Given text:
To analyze the possible evolutionary pathway between a GlcN6P-independent ancestral ribozyme, such as
glmSAAA, and the contemporary ribozyme, we constructed all the single and double revertants of the three mutations present in the former. Remarkably, point reversions were sufficient to confer GlcN6P-dependence to the catalytic RNAs, and additional reversions gradually suppressed all coenzyme-independent cleavage. Thus, a neutral pathway that is as short as possible (a single point mutation) connects the metalloribozyme
glmSAAA with the strictly dependent wild-type
glmS ribozyme. Moreover, at least for this highly stable RNA fold, one overall architecture can support two different catalytic activities. This suggests that despite the rugged fitness landscapes that appear to characterize ribozymes, because different biochemical activities can arise through minimal (i.e., as few as one) mutations, these catalysts may evolve by the rapid acquisition of new biochemical functions [
37].
6. RNAs and Ribozymes in Bioengineering
Advances in the study of RNA structure and function in the past decade have not only increased knowledge of RNA biology, but also encouraged the engineering of RNAs as biotechnological tools. The characterization of cellular components involved in small RNAs regulatory pathways, for example, have led to the development of silencing RNA (siRNA) therapeutics for targeting specific cancer and disease related genes [
38]. The clustered regularly interspaced short palindromic repeats (CRISPR) bacterial-phage defense mechanism [
39] is another example of a biological system that was successfully developed into a technology that is now widely used for site-specific genome editing and in epigenetic studies.

Data extract:

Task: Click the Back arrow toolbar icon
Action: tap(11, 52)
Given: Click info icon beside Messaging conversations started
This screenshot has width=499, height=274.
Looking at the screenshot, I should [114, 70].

Exercise objective:
Continue the passage above on ribozyme evolution and RNA bioengineering, starting after its final sentence.

Task response:
Riboswitches and ribozymes have also been expanded into synthetic biology and engineered to perform complex functions in cells that have also been explored as possible players in the development of RNA therapeutics. The Breaker group, for example, engineered an allosteric ribozyme by fusing an ATP-binding RNA motif (aptamer) with the self-cleaving hammerhead ribozyme. Binding of either adenosine or ATP drastically reduces the ribozyme activity, demonstrating how RNAs can be subjected to allosteric regulation using an exogenous small molecule. Using a similar RNA fusion approach, the Breaker lab, along with other research groups, have since engineered synthetic RNAs using the aptamer region as a genetic switch to control the expression of specific proteins [
40]. These RNAs, known as the “aptazymes”, undergo a ligand induced structural rearrangement that folds the ribozyme into an active conformation. Activation of the ribozyme results in a self-cleavage reaction in
cis, which leads to the degradation of the mRNA and silences the expression of the downstream genes.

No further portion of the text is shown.